Como diz um dos autores do relatório Goldstone, que condenou Israel por crimes de guerra, se as coisas continuarem dessa forma, Gaza em breve será decretada pela ONU como uma zona diagnosticada como “não habitável” pelos padrões da Organização Mundial. Um verdadeiro genocídio, mesmo quando não se dispara um único tiro contra a população indefesa.
Sara ouviu nas ruas um dos maiores absurdos, mas a pura realidade. O mundo só se lembrou desse sofrido povo quando a sua população foi impiedosamente bombardeada pela aviação israelense. Assim, o paradoxo é que a esperança de alguma “melhora” só ocorreu quando foram atacados. Depois disso, o mundo virou as costas e os palestinos foram esquecidos.
Mas o que é pior, na conclusão de Sara, é a tentativa de divisão desse povo e de sua liderança. Dois entes, duas entidades, duas instituições, duas lideranças vêm se consolidando. Uma do Hamas, que atua na Faixa de Gaza, e outra na Cisjordânia, da ANP, ligada ao Fatah. Essa é a tática dos inimigos do povo palestino hoje. De um lado, pode-se oferecer mais ajuda, prodigalidade, apoio e reconhecimento. Do outro lado, do Hamas, é condenado à miséria, às privações e tudo é criminalizado.

> _EXERCÍCIOS_
• A. Segundo o texto sobre Gaza, em que região atua o Hamas?
• B. Traduza para o inglês esta frase do texto sobre Gaza: "Depois disso, o mundo virou as costas e os palestinos foram esquecidos."
• C. Dê a continuação do texto sobre Gaza a partir da última frase.

> _DADOS DE ORIGEM_
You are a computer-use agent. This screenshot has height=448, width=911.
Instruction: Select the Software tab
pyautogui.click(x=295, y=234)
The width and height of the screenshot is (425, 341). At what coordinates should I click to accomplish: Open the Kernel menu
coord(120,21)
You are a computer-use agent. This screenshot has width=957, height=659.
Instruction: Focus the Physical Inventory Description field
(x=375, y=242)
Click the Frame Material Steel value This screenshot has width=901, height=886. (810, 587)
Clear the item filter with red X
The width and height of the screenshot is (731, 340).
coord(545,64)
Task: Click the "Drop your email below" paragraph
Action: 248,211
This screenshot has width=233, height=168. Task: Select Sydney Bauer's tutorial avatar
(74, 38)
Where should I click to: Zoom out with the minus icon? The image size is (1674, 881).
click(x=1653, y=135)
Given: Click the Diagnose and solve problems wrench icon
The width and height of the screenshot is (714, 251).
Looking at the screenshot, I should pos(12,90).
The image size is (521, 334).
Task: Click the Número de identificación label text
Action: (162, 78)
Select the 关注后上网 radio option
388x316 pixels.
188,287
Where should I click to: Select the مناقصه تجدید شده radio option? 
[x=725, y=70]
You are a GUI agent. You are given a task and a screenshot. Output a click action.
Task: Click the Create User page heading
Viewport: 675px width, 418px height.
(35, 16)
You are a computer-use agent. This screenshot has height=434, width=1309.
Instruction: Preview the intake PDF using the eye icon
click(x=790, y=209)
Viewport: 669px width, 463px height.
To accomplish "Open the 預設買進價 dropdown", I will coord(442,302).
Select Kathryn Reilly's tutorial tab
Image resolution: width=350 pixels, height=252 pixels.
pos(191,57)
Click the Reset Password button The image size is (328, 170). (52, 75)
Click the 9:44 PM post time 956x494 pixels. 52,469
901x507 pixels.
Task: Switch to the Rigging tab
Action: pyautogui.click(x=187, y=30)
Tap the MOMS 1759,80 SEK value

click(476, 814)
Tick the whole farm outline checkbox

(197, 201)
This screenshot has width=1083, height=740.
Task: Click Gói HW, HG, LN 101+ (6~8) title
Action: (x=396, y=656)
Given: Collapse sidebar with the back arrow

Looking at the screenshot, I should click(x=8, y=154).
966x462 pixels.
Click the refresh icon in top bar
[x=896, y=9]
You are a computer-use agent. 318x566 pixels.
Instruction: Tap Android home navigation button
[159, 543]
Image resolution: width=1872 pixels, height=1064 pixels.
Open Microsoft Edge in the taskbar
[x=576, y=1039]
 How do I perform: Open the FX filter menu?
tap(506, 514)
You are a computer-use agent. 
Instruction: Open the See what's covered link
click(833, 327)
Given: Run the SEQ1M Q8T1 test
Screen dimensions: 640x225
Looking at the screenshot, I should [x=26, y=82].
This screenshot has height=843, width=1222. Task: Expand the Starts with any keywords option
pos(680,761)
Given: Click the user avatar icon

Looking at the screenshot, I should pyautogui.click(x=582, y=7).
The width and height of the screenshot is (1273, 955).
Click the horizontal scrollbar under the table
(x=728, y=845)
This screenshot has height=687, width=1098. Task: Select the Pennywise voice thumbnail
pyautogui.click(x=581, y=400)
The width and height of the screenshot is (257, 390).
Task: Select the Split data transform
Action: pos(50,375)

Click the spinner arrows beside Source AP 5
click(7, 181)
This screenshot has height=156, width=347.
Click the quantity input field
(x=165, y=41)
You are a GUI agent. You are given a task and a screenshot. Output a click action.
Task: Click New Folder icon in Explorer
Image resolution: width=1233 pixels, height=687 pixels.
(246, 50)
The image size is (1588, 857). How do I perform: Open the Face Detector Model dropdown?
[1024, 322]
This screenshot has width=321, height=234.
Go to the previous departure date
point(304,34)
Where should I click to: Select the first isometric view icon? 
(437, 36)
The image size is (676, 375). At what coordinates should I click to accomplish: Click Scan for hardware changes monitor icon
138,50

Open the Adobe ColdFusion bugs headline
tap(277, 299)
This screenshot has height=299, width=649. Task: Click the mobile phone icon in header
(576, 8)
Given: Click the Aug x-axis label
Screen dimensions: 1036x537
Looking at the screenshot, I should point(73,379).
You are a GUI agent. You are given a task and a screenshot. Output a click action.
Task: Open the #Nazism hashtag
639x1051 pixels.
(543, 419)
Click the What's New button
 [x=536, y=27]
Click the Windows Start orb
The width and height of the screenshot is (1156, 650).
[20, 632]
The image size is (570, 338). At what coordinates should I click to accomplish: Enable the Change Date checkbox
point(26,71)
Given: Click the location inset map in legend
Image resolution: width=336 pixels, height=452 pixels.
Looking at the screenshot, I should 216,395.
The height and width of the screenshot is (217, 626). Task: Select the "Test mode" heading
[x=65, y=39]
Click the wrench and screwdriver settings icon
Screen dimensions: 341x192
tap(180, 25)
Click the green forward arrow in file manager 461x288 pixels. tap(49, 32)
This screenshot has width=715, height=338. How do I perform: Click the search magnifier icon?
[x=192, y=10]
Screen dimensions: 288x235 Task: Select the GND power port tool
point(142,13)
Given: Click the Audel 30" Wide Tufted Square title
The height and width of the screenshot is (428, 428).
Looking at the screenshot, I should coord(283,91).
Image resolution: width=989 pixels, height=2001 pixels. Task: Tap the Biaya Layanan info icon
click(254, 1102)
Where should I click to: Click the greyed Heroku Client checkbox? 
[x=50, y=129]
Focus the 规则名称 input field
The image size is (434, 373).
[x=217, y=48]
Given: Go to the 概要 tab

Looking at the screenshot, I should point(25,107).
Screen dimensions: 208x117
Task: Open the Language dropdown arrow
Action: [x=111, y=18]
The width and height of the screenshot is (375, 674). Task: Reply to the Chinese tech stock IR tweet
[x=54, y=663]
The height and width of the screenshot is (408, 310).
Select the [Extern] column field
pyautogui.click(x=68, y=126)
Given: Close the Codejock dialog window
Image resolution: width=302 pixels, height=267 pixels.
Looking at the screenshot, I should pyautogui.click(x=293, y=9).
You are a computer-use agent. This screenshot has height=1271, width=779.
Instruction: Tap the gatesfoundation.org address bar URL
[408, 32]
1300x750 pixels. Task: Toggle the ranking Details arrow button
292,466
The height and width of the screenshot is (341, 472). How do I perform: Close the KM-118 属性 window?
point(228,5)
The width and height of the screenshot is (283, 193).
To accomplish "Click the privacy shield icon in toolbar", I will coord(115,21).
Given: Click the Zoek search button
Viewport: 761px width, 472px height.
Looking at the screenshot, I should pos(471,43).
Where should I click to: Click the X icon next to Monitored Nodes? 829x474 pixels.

> _RESPOSTAS_
• A. Na Faixa de Gaza.

• B. After that, the world turned its back and the Palestinians were forgotten.

• C.
Isso tem feito até de certa forma surgir uma mudança de posição da comunidade internacional. Quase que apoiando mesmo um novo processo de colonização da Palestina, de legitimação das ocupações das poucas e últimas terras que ainda restaram em mãos palestinas.
Não podemos aceitar essa separação de Gaza da Cisjordânia, nem essa divisão entre esse povo. É preciso resistir. Os palestinos resistirão. E nós os apoiaremos.